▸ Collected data
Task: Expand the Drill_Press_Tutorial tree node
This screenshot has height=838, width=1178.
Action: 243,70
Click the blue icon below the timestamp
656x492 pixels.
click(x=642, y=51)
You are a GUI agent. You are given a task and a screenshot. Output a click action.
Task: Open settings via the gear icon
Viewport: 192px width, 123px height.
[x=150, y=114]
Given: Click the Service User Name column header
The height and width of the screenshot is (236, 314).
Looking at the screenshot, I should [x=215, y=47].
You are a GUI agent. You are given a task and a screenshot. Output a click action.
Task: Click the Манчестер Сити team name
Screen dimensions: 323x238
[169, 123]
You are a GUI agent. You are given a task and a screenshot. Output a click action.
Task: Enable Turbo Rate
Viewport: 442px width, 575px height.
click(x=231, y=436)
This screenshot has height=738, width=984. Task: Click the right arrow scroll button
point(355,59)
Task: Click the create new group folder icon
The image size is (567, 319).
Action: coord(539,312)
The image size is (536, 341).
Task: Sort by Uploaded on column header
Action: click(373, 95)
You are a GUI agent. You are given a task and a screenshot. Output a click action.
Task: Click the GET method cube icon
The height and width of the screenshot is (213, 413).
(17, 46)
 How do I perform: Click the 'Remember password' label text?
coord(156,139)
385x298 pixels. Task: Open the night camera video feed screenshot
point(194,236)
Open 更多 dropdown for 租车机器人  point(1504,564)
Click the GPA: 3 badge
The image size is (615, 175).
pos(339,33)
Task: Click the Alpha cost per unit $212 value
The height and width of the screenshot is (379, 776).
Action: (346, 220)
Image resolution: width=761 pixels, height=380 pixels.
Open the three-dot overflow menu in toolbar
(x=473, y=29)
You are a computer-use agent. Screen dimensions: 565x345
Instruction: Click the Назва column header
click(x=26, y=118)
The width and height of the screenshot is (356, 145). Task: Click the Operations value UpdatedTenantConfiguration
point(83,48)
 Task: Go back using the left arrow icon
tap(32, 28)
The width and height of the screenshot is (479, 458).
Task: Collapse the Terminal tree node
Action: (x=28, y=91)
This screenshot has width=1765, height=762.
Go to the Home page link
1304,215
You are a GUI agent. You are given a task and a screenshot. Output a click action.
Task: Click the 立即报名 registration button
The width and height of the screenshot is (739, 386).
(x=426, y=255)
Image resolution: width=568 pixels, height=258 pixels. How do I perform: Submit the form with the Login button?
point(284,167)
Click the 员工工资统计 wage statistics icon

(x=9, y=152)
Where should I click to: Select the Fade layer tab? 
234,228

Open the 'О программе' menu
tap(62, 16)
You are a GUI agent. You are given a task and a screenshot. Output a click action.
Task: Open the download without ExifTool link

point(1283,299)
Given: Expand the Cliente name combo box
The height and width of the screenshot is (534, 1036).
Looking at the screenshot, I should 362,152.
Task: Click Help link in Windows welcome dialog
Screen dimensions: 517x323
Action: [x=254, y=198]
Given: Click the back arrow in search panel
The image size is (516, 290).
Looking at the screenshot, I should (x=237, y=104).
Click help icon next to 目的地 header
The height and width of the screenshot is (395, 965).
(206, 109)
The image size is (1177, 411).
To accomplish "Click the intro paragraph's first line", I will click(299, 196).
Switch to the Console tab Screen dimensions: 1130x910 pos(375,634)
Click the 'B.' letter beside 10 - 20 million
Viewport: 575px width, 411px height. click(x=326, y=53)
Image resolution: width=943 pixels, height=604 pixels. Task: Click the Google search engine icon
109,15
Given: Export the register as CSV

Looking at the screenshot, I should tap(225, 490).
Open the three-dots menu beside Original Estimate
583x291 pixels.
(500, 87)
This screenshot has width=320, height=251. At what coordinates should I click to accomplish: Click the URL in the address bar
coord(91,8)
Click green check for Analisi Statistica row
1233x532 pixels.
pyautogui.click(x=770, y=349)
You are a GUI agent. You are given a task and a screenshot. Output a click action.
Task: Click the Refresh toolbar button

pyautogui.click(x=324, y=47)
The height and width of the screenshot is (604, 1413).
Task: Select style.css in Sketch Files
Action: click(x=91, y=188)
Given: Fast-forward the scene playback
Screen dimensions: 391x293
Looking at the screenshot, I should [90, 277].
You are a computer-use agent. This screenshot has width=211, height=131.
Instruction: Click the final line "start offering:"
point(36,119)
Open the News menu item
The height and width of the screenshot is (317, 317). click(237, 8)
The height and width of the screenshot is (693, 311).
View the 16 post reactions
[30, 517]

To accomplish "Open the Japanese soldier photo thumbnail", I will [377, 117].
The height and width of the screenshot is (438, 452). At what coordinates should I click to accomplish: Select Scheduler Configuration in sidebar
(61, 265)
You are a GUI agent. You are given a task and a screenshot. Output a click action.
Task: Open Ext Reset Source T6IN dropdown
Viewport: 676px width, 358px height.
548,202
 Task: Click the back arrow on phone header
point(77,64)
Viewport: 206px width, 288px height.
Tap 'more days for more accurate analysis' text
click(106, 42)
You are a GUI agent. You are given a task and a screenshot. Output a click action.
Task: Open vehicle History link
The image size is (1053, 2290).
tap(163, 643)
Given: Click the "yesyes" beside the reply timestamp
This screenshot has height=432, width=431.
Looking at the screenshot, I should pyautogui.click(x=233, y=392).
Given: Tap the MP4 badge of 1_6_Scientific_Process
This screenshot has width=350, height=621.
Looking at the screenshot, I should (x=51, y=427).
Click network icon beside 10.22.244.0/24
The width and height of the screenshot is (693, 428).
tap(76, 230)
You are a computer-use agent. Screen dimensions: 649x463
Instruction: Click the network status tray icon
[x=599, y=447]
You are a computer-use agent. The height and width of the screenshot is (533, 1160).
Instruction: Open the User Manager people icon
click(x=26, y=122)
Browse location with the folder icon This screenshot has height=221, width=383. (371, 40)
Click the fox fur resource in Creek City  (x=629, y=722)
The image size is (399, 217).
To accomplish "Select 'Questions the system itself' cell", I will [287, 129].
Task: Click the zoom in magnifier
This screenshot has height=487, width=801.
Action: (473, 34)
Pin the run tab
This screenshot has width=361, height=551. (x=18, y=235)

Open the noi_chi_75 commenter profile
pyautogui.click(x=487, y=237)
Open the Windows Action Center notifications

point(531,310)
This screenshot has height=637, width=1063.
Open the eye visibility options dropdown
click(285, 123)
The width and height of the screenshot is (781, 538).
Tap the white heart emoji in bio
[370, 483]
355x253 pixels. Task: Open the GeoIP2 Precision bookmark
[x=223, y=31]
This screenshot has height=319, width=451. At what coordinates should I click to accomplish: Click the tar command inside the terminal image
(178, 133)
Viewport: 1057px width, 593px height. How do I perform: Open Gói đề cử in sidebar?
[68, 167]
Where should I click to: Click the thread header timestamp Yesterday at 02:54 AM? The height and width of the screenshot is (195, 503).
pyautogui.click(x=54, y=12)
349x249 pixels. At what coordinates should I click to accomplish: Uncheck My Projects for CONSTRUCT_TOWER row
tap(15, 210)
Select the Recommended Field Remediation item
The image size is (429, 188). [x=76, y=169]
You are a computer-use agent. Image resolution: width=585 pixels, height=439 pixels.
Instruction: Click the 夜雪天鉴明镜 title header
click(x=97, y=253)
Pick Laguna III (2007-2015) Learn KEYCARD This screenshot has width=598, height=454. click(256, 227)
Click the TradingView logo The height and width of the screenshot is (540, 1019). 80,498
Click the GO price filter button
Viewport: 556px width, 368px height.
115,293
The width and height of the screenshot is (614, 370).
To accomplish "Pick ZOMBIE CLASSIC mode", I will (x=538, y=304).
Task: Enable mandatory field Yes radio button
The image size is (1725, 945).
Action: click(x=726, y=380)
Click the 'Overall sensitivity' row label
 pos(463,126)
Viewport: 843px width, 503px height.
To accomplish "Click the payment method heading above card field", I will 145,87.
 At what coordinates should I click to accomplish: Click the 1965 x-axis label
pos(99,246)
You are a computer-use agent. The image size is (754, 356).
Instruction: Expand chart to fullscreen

▸ WHAT THE EXERCISE ASKS
Scan the records above for the string "Expand", then select every line that holds it.

▸ RESPONSE TO THIS TASK
Task: Expand the Drill_Press_Tutorial tree node
Given: Expand the Cliente name combo box
Instruction: Expand chart to fullscreen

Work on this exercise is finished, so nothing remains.